Work to complete:
Omit the pictures, then reproduce exactly the line bearing "Where should I" and every line after it up to and including the last line of the entries below.

Screenshot grounding data:
•••

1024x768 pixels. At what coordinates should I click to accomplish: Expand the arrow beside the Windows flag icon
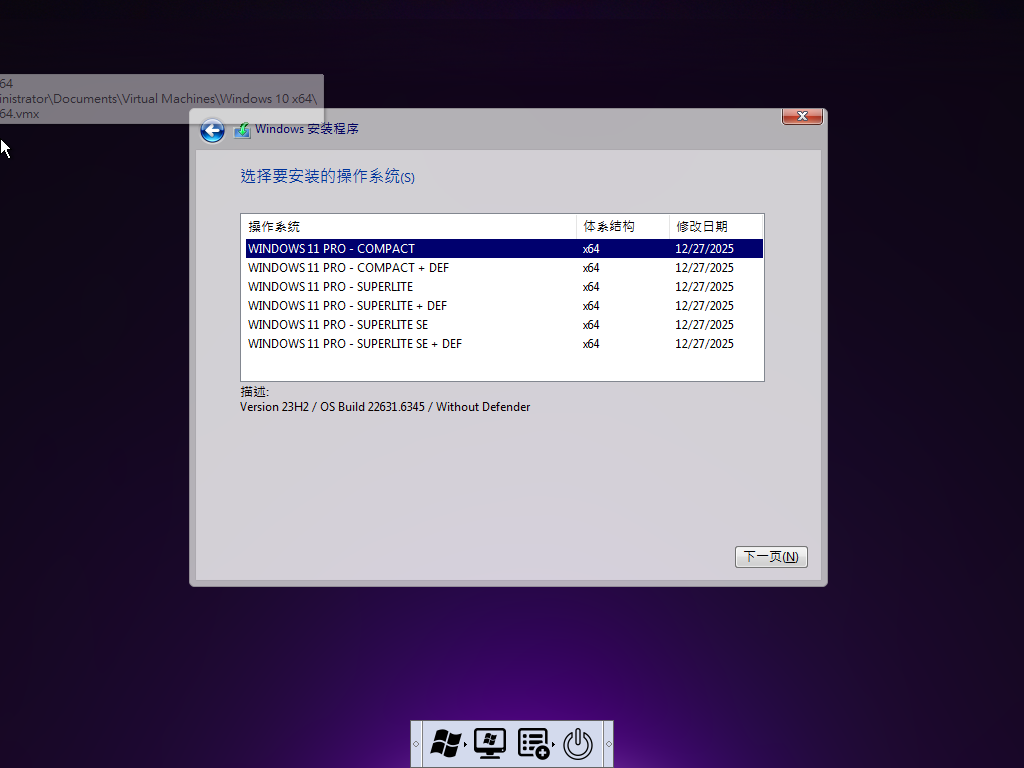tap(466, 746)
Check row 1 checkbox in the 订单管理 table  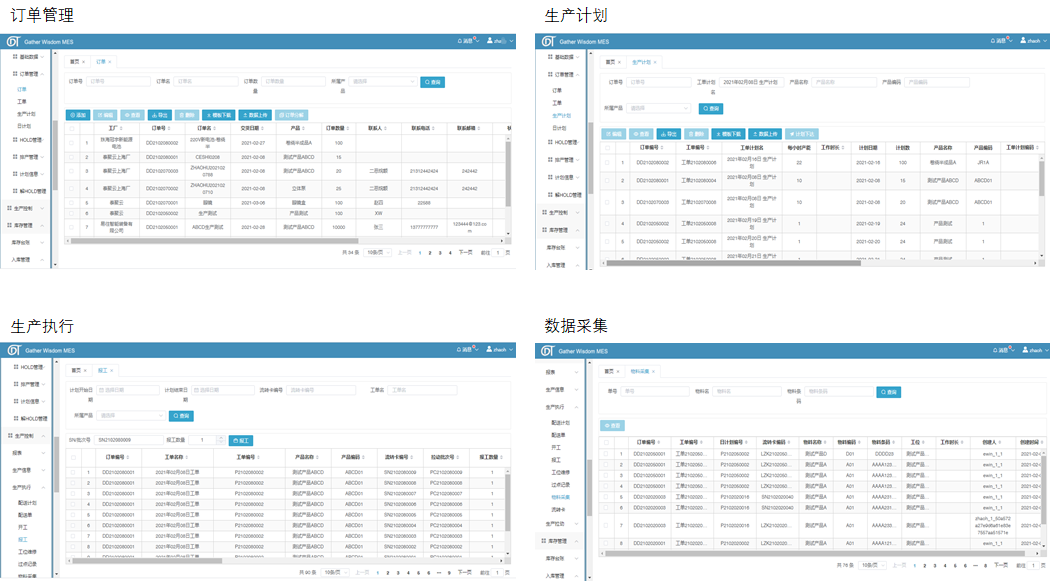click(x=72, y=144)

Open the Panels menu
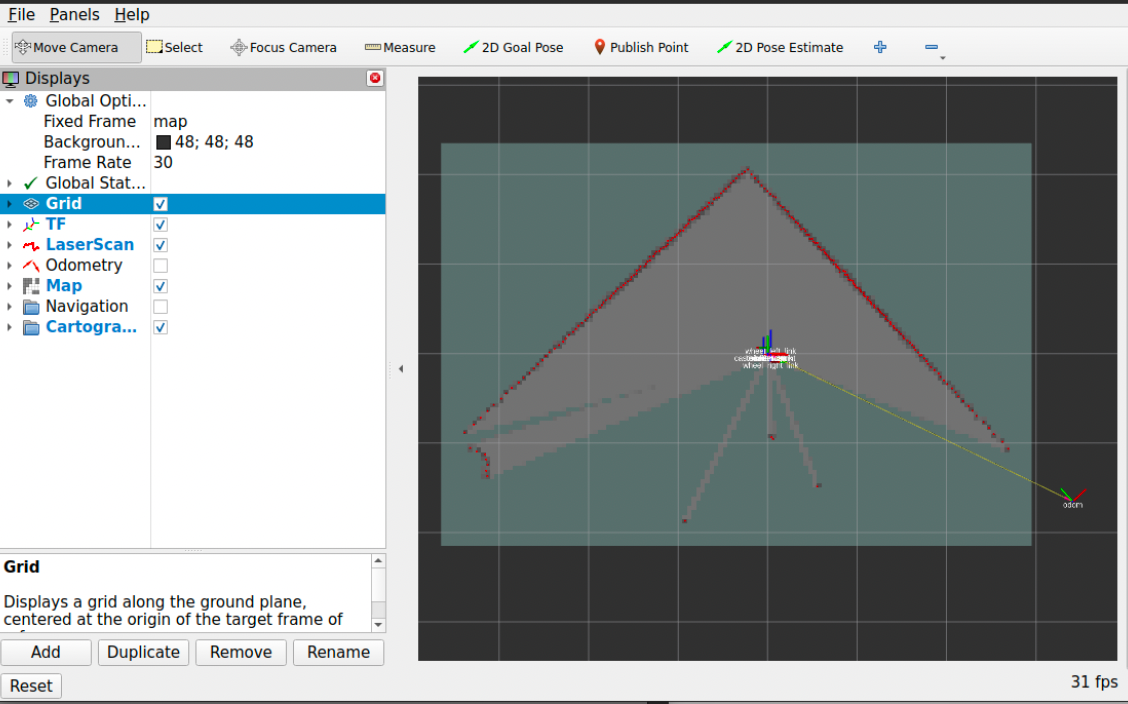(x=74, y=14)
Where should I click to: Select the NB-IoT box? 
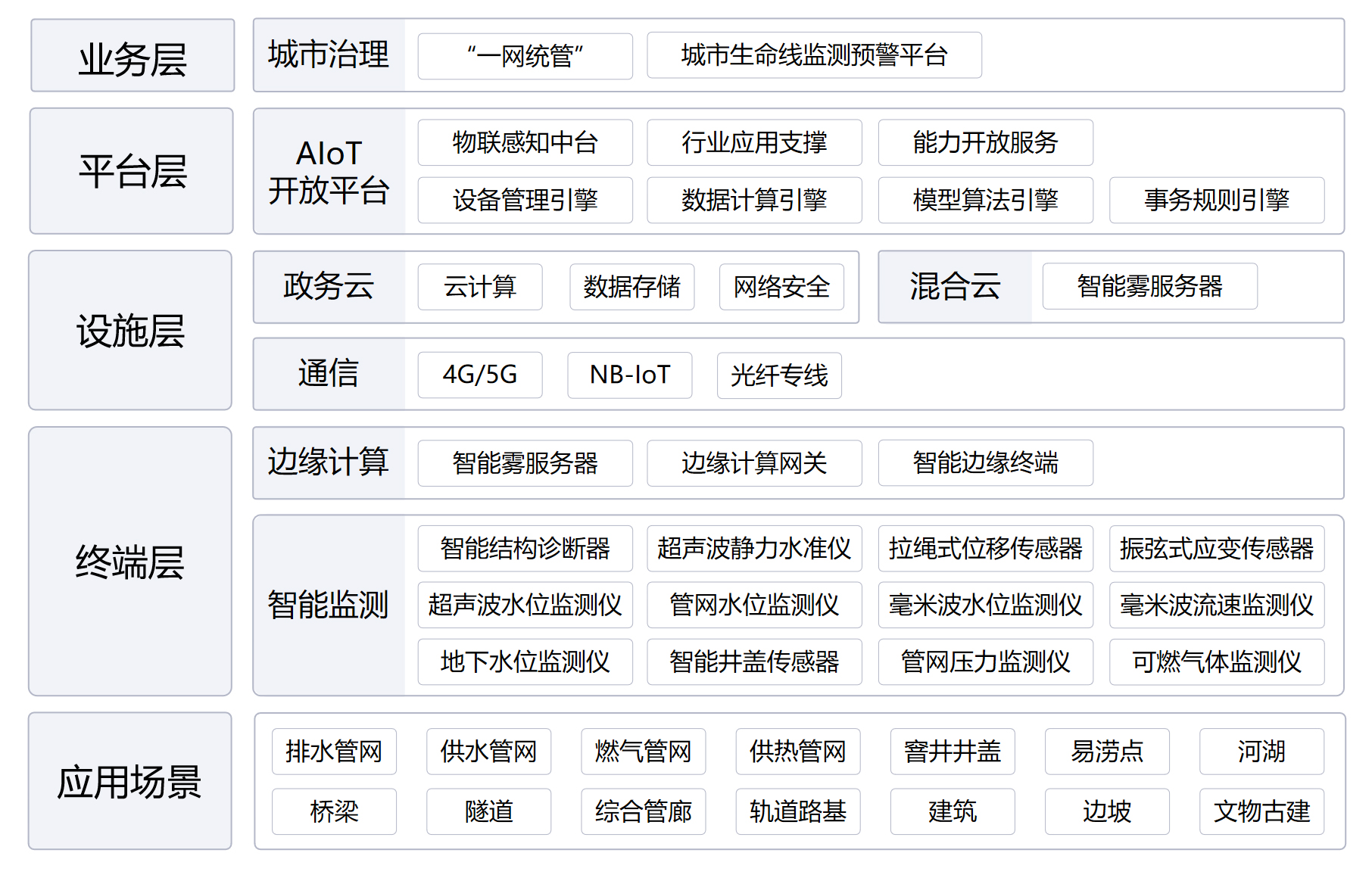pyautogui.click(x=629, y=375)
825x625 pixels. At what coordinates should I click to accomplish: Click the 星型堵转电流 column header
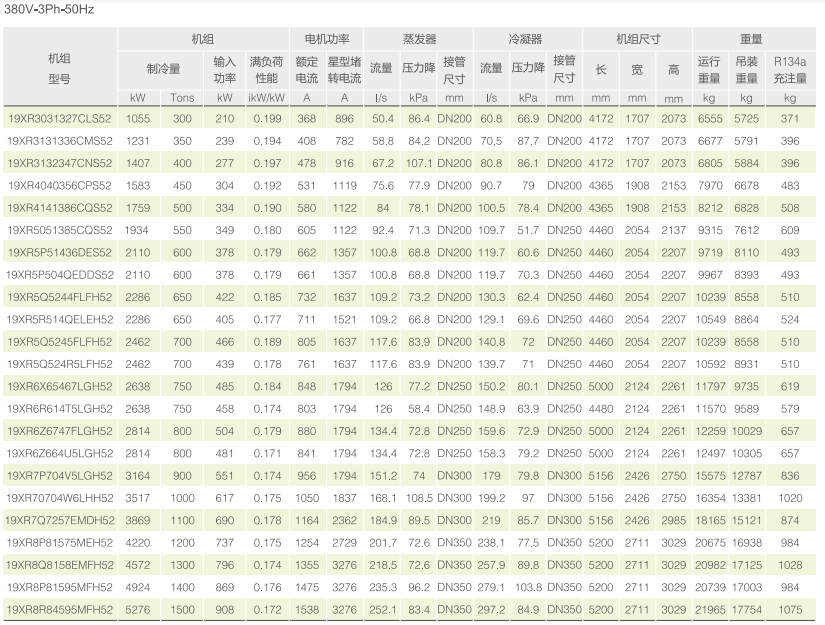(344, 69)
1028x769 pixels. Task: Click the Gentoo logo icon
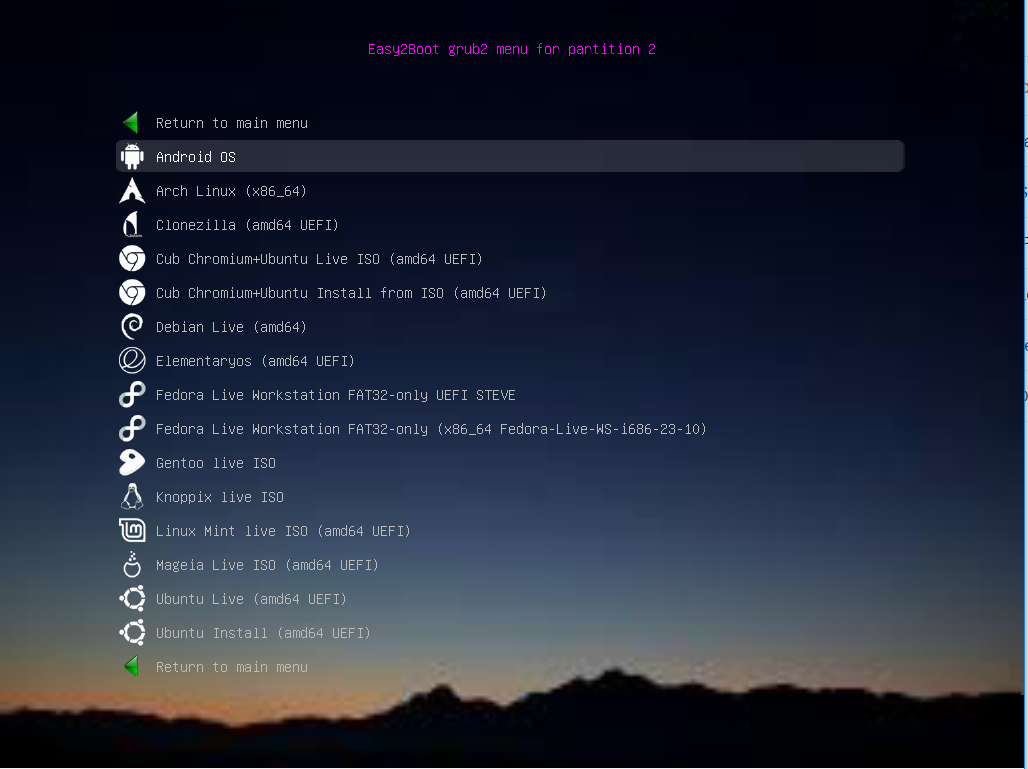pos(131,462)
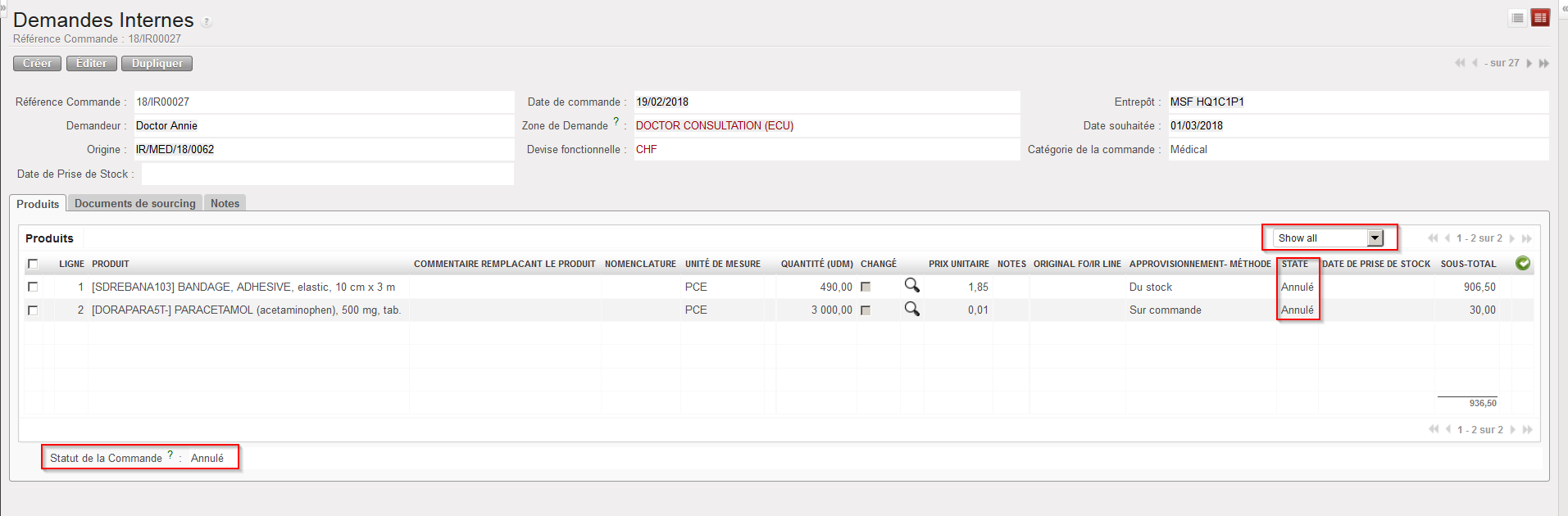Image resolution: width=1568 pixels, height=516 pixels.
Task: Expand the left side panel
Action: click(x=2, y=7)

•••

Answer box:
Where should I click to: Select the NB-IoT box? 
pyautogui.click(x=629, y=375)
825x625 pixels. At what coordinates should I click to accomplish: Click the 星型堵转电流 column header
(344, 69)
1028x769 pixels. Task: Click the Gentoo logo icon
pos(131,462)
Image resolution: width=1568 pixels, height=516 pixels.
Task: Expand the left side panel
Action: click(x=2, y=7)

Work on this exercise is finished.